- [WHAT THE EXERCISE ASKS]: How many of the lines below hold the word "Close"? Answer only with the number.

<<<<

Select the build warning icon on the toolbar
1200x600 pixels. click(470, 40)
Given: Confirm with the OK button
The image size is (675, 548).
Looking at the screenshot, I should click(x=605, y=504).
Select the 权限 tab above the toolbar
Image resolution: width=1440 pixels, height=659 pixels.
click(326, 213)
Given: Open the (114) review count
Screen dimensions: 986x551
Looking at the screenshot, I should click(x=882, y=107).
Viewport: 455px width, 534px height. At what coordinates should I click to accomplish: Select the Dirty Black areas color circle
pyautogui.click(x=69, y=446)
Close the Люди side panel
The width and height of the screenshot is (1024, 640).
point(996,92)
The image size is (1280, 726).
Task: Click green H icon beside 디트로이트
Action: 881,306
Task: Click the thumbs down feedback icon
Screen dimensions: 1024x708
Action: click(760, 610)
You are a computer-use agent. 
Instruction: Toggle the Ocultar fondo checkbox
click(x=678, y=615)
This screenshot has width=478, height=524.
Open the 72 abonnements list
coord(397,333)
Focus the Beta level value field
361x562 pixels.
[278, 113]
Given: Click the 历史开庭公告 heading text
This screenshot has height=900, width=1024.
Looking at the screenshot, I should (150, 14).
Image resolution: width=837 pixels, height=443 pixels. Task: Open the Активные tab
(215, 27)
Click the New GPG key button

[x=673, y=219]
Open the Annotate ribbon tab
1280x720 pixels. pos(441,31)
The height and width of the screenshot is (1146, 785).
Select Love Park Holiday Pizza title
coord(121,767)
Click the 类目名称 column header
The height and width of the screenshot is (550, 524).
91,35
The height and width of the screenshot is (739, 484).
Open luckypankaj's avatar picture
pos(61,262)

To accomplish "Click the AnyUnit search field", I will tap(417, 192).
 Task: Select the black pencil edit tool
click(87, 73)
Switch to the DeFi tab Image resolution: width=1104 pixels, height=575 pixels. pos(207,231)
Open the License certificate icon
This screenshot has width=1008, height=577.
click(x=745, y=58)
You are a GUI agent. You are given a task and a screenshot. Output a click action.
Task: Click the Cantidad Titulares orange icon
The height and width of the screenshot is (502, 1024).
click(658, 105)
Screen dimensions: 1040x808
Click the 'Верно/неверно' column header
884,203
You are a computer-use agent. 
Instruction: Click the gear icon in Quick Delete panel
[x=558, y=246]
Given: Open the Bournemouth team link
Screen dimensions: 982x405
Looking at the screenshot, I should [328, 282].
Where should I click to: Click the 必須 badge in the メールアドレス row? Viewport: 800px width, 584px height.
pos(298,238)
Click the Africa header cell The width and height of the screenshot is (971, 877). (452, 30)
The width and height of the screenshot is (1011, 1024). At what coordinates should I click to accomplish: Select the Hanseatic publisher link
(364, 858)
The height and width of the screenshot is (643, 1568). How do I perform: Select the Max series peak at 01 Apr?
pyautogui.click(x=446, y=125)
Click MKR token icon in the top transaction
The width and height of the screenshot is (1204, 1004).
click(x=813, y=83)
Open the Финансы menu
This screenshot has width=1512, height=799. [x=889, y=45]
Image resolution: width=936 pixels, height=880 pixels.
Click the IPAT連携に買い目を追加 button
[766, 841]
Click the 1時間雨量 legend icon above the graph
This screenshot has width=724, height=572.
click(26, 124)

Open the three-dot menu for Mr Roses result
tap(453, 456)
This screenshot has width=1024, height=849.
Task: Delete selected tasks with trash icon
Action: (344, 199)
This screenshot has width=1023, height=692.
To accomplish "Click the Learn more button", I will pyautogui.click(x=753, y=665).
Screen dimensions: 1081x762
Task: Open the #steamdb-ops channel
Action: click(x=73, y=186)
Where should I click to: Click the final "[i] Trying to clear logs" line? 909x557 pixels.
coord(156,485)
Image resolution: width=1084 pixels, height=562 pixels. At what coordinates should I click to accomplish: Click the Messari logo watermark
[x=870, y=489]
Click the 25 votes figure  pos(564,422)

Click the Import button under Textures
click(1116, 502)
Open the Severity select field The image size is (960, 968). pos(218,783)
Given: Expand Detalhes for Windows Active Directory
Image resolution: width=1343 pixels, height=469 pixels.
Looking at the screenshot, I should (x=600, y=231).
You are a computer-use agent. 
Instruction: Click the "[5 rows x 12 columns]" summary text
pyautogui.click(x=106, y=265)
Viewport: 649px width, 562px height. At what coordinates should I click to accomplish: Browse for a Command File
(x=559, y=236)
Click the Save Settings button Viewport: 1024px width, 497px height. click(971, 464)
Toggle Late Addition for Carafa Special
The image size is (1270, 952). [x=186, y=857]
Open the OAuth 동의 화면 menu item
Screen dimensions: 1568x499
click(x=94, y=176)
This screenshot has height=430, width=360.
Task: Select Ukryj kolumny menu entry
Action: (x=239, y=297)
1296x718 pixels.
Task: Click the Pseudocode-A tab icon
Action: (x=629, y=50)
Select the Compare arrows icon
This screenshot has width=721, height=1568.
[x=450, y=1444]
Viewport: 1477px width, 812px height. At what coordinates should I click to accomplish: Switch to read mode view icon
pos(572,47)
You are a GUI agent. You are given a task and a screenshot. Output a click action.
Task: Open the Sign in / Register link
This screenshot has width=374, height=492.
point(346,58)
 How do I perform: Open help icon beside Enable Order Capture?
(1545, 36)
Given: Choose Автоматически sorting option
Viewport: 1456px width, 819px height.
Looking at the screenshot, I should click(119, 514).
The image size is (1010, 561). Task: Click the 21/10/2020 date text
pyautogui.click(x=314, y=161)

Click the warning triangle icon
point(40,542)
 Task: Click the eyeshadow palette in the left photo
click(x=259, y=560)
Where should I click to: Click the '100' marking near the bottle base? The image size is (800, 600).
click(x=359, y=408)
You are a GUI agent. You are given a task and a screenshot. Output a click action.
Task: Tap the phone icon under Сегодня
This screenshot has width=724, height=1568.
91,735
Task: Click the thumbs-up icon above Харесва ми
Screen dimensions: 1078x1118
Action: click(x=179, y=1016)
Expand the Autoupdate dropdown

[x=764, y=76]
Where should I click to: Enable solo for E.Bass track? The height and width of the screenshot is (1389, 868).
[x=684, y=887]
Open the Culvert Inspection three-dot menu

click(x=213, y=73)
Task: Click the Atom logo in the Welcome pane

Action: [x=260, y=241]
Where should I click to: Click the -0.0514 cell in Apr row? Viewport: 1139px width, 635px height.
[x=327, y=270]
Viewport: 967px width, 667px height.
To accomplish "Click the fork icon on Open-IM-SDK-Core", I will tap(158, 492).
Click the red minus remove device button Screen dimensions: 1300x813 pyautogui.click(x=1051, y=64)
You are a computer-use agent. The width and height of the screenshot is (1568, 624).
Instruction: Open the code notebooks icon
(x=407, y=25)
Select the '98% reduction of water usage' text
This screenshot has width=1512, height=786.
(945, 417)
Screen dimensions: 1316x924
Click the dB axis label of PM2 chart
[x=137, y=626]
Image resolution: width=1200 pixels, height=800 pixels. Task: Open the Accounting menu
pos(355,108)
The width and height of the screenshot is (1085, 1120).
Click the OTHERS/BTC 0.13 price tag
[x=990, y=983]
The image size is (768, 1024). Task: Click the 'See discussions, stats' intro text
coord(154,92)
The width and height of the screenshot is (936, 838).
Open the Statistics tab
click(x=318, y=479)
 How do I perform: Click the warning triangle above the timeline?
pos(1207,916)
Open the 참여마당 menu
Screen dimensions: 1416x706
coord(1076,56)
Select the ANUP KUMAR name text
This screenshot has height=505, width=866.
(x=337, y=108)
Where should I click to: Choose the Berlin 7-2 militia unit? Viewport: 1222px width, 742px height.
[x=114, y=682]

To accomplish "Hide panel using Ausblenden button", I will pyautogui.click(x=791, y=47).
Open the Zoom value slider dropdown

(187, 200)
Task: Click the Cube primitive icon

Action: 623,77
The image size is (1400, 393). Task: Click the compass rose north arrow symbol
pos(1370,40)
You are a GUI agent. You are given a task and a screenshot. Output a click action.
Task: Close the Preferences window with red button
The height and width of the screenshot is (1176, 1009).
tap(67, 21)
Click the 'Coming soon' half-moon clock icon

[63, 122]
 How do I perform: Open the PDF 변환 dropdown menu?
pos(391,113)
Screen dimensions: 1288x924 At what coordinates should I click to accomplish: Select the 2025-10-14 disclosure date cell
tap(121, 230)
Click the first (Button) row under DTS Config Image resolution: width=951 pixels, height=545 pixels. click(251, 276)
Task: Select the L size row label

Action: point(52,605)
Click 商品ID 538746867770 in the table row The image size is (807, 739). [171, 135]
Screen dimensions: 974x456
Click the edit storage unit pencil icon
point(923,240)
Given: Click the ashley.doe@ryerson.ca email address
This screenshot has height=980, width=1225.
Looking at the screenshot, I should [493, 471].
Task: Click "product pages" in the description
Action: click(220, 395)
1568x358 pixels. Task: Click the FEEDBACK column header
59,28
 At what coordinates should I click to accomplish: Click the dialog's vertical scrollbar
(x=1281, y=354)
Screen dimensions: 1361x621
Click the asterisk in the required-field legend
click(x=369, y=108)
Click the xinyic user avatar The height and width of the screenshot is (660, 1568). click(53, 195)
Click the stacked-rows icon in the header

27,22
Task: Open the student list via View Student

>>>>

- [ANSWER]: 2